> FRAGMENTO PROPORCIONADO
Naturalmente, esta variación en la balanza comercial se debe a los Tratados de Libre Comercio. Sin embargo, lo que hay en el fondo es una orientación del modelo económico y de desarrollo del país que ha estado en auge desde la década de 1990: el neoliberalismo. La razón por la que Colombia decidió acogerse a estos planteamientos económicos no tiene que ver únicamente con el consenso mundial que surgió tras la caída de la Unión Soviética. Decirlo así es una mera abstracción, ya que hay cuestiones de la economía colombiana que permiten comprender la especificidad de la aplicación del modelo y las nefastas consecuencias que vemos hoy en día.

Desde comienzos del siglo XX, Colombia fue una economía monoexportadora cuyo principal producto era el café. El que haya sido así no fue capricho de la clase política dominante sino que se debía a la nueva división internacional del trabajo que surgió después de la primera guerra mundial y se confirmó en la segunda posguerra con los modelos del Estado de bienestar en Europa. Después de las dos guerras mundiales y de la recesión de los años 30, las potencias decidieron apostarle a su industrialización y a una redistribución del ingreso por medio del gasto social del Estado que se traduciría en el largo plazo en una capacidad de consumo creciente de los trabajadores que generaría aumento de las ventas y, por ende, de las ganancias. Frente a un centro industrializado, las periferias debían dedicarse a producir materias primas de forma unilateral y Colombia optó por reforzar el café como su producto estrella.

Para la década de los 90 las cosas habían cambiado. En lo interno, Colombia avecinaba la necesidad de diversificar su aparato productivo y darle salida a otros productos distintos al café. En lo externo, las plantas industriales se estaban dispersando por todo el mundo, gracias a la mano de obra barata de países periféricos. Ello complejizaba el mercado y las formas de circulación de mercancías. En la práctica esto significa una red distinta de clientes y consumidores que se traduce en una demanda distinta a los productos que producía el país. Había, entonces, que crear una oferta distinta, es decir, diversificar y no reducir el aparato productivo nacional al café.

> DATOS DE ORIGEN
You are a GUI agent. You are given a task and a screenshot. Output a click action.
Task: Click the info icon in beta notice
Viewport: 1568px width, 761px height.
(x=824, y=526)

> PROBLEMA BREVE
Resume en forma de lista el párrafo del texto sobre la economía colombiana que empieza con «Desde comienzos del siglo XX», sin perder sus datos principales.

> RESPUESTA AL EJERCICIO
- Desde comienzos del siglo XX, Colombia fue una economía monoexportadora cuyo principal producto era el café.
- Esto no fue un capricho de la clase política dominante. Respondió a la nueva división internacional del trabajo, surgida tras la primera guerra mundial y confirmada en la segunda posguerra con los modelos del Estado de bienestar en Europa.
- Después de las dos guerras mundiales y de la recesión de los años 30, las potencias apostaron por industrializarse y por redistribuir el ingreso mediante el gasto social del Estado.
- A largo plazo, esa redistribución aumentaría la capacidad de consumo de los trabajadores y, con ello, las ventas y las ganancias.
- Frente a ese centro industrializado, las periferias debían dedicarse a producir materias primas de forma unilateral. Colombia optó por reforzar el café como su producto estrella.